# Playing in the yard!



## kidcat (Jan 9, 2015)

The buds are trying to grow and the flowers are trying to bloom and the grass is almost green but not quite yet. Tiger and Lily don't seem to care. They are just glad their little paws don't have to step on cold snow anymore! Enjoy these photos of kitties playing outside!

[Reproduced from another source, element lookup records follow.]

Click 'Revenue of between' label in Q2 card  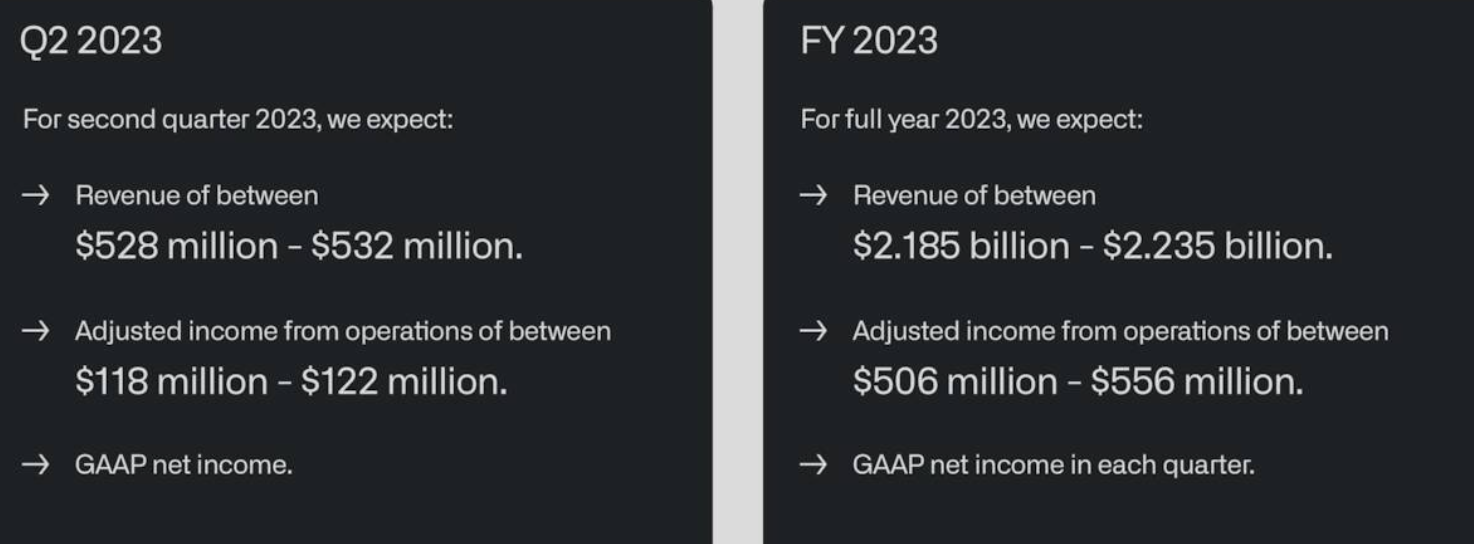tap(197, 195)
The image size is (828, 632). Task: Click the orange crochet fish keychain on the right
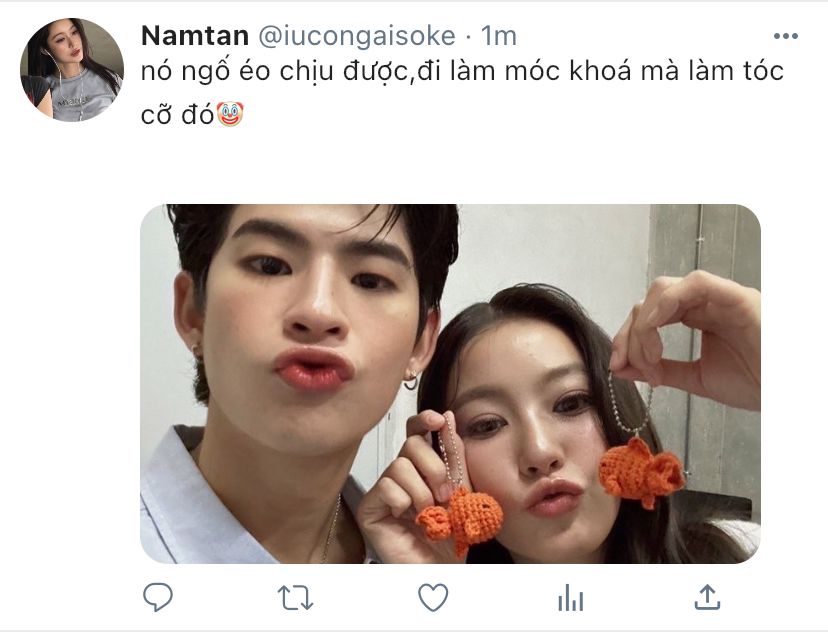coord(640,471)
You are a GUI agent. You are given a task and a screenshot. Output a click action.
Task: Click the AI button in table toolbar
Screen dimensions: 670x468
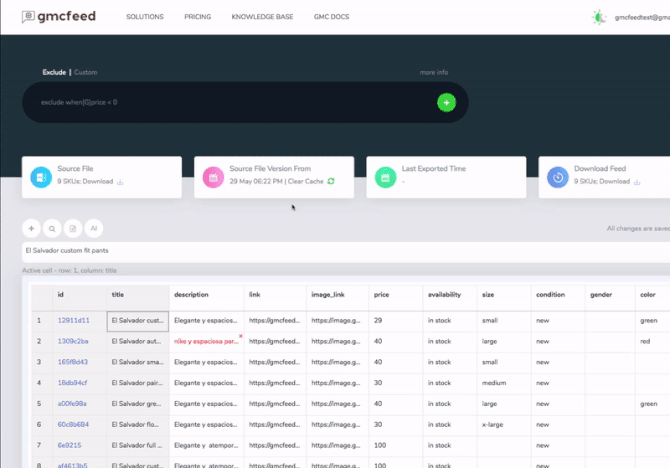(x=94, y=228)
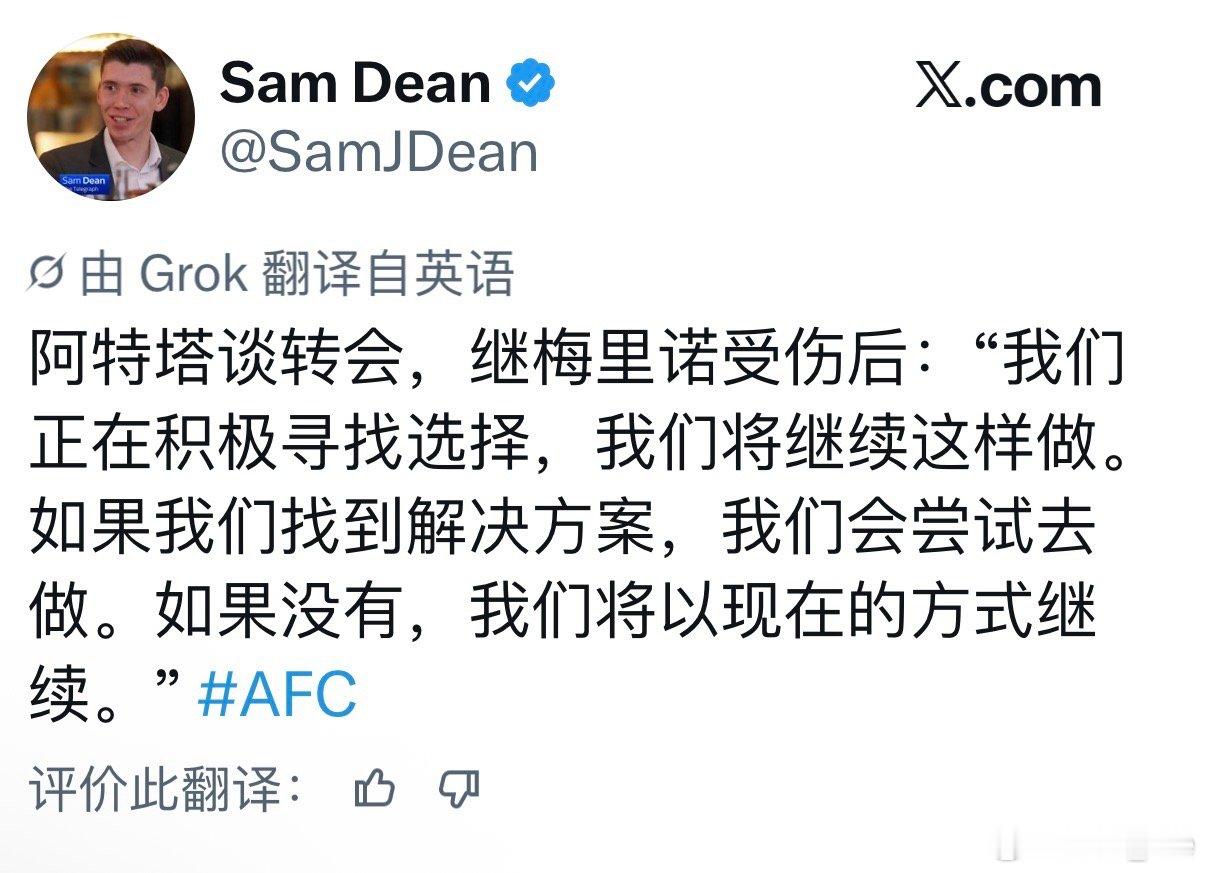Image resolution: width=1206 pixels, height=873 pixels.
Task: Click the ".com" text beside the X logo
Action: (1037, 87)
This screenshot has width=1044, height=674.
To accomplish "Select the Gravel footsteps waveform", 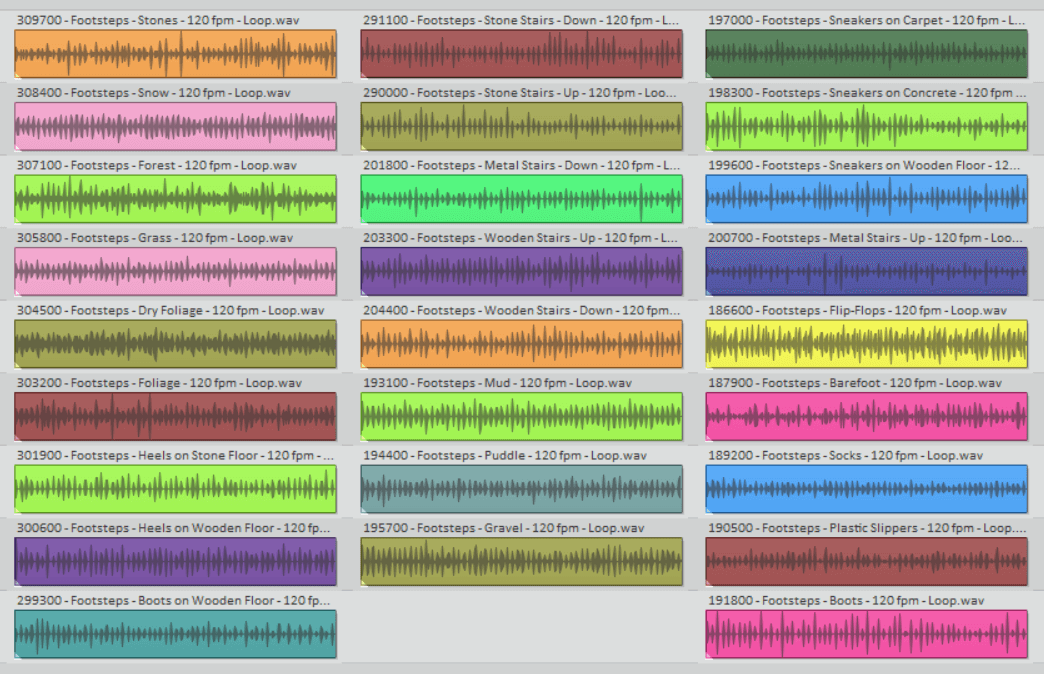I will [x=521, y=561].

And then all played out sleeping on my bed...


----------



## NebraskaCat (Jan 15, 2013)

You're a good photographer. I loved the winter scenes, and now these. Of course you have some mighty good looking photomodels.


----------



## Time Bandit (Aug 17, 2010)

Agreed with Jeff! Beautiful shots with BEAUTIFUL models! Love these pics!! :luv


----------



## 10cats2dogs (Jun 16, 2013)

Kidcat,
AWESOME shots!! I don't know which "set" I like better, the Snow ones...or...the Spring ones!
Gorgeous kitties!
Sharon


----------



## Jenny bf (Jul 13, 2013)

ooh so gorgeous. Such great photos and like others have said beautiful models to work with


----------



## Jetlaya67 (Sep 26, 2012)

Beautiful pictures. They look so happy.


----------



## bluemilk (Oct 3, 2005)

Such a playful pair!

Pic 4: , Lily gives propers to the paparazzi and her adoring fans!

Tiger's SO orange boy!


----------



## kidcat (Jan 9, 2015)

Thank you for all the lovely compliments! They really do love to be outside!


----------



## Greenport ferals (Oct 30, 2010)

Ha ha, I like the 'woodchuck' pose.


----------



## bluemilk (Oct 3, 2005)

That IS funny!


----------



## vlapinta (Apr 29, 2015)

How cute! Thanks for sharing!!


----------



## spirite (Jul 31, 2012)

They're so beautiful, and in such different ways. Great, great photos. I love the action shot that you got! And yes, the meerkat imitation made me laugh too!


----------